Вознесение в Шамбалу - читать онлайн книгу. Автор: Всеволод Овчинников cтр.№ 13

читать книги онлайн бесплатно
 
 

Онлайн книга - Вознесение в Шамбалу | Автор книги - Всеволод Овчинников

Cтраница 13
читать онлайн книги бесплатно

Слово «ула» я слышал в Тибете не раз. Эта старинная трудовая повинность имеет самые различные формы. Немало скотоводов в долине Дам пасут в счет ула овец монастыря Сера. А за то, что их собственный скот пасется на монастырских пастбищах, кочевники, кроме того, платят оброк: за каждые двадцать пять овец, или пять яков, или пару лошадей полагается внести определенное количество масла, сухого творога, денег.

Среди вещей, запомнившихся нам на чириме, был большой окованный ящик с прорезями на крышке, который стоял в шатре одного из старейшин родов. Это была огромная копилка. Ежегодные празднества в долине Дам издавна стали и временем сбора податей.

К дальним стойбишам

Чтобы поближе познакомиться с жизнью тибетских скотоводов, я на следующий день отправился к дальним стойбищам, расположенным к востоку от места чирима.

Долина Дам удобна для выпаса. По краям ее тянутся горы, на склоны которых в теплое время года перегоняют стада. Летние стойбища расположены неподалеку от зимних стоянок. Поэтому скотоводам нет нужды часто менять место жилья (обычно кочевники делают это каждый месяц). Традиционное жилище тибетского скотовода — палатка из ячьей шерсти — выглядит тут более основательно. Она натягивается над глинобитными стенами, а не прямо над землей. К такому стойбищу меня и привезли. Нас издали встретили оглушительным лаем косматые псы. Это не те собаки, что валяются на улицах Лхасы, ждут подачки и взвизгнут иной раз, если на них наступят. Это настоящие звери, дикие и свирепые. На шум вышел хозяин. Лицо его, почерневшее от загара и ветра, выражало любопытство и тревогу: зачем пожаловал сюда сам правитель цзуна? Чуба из овчины мехом внутрь была надета в один рукав, прямо на голое тело. На обнаженной до плеча смуглой руке блестел браслет. Спутавшиеся темные волосы были кое-как заплетены в косу.

Вокруг палатки прямоугольником была сложена стена из аргала — лепешек сухого ячьего навоза.
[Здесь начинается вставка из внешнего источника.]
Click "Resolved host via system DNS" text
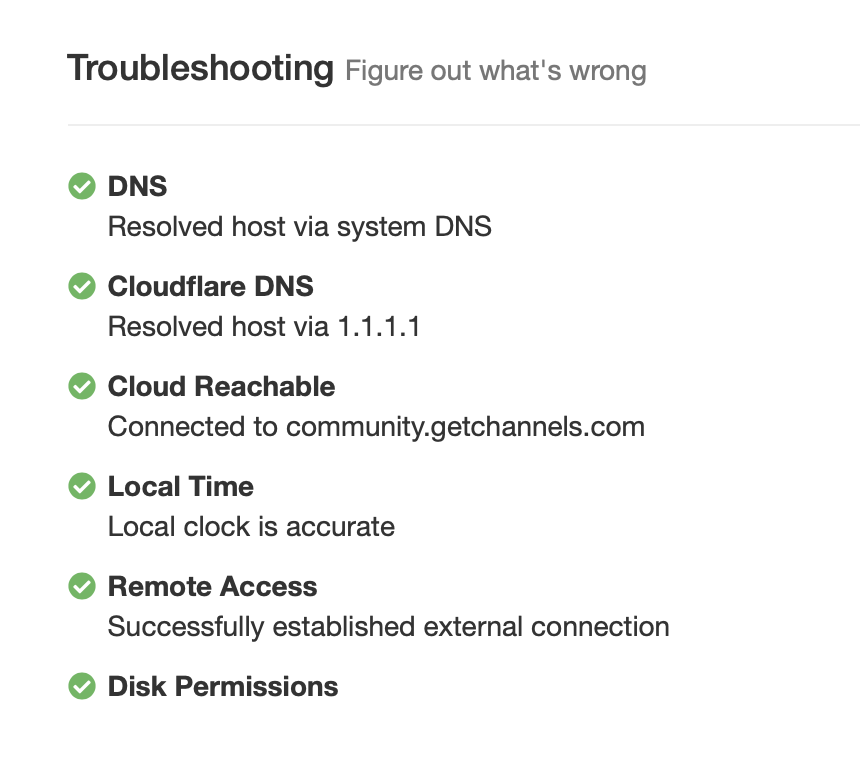 (x=299, y=227)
Это и запас топлива, и загон для овец. У входа было свалено несколько сухих кустов тамариска, обвешанных пестрым тряпьем, которое колыхалось на ветру. По ночам это своеобразное чучело отпугивает волков. Посередине загона были разостланы войлочные подстилки, на них сушился ячий творог. Старуха ударами в гонг отгоняла птиц. Вхожу внутрь палатки. Горьковатый дым аргала с непривычки ест глаза, сушит дыхание. Щель наверху, которая служит одновременно и окном, и дымоходом, пропускает достаточно света, чтобы осмотреться. В глинобитных стенах сделаны ниши. В них, как в шкафчиках, сложена незатейливая утварь — ведерки для доения овец, медные ковши, деревянная маслобойка. На очаге из камней стоит прокопченный котел. Вдоль одной из стен сложены кожаные мешки с маслом и солью. В переднем углу перед глиняной фигуркой Будды теплится несколько лампад и висит серая от пыли хата. Тут же лежит допотопное ружье.
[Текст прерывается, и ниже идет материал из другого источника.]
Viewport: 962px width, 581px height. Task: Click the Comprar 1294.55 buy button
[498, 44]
Хозяин, которого зовут Цинпэй, не соглашается сесть рядом на войлок и в знак почтительности располагается прямо на земле. Стараясь скрыть смущение, он нервно скребет руками худое тело. С ведерком только что надоенного ячьего молока входит жена хозяина. Зачерпнув ковш, она протягивает его гостям, и тут происходит замешательство. Каждый тибетец всегда носит за пазухой свою чашку. Я слышал об этом обычае, да как-то забыл о нем. Цинпэй растерянно смотрит на жену: лишней посуды в доме нет. Но все улаживается. Иду к шоферу и одалживаю у него кружку. Ячье молоко великолепно. По вкусу оно не отличается от сливок. Потом хозяйка подносит свежий творог, овечий сыр.

Вначале на все вопросы, старается отвечать правитель цзуна. Но постепенно удается втянуть в беседу самого Цинпэя. Его немногословные фразы, дополняемые самой обстановкой стойбища, штрих за штрихом воссоздают картину жизни кочевников высокогорных пастбищ в Северном Тибете. Как и все здешние дети, Цингой появился на свет под открытым небом. По старинному обычаю мать его за несколько дней до родов была изгнана из жилища и искала по ночам убежища от холода и ветра среди скота. Так издавна поступают, чтобы крики роженицы не испугали духа очага.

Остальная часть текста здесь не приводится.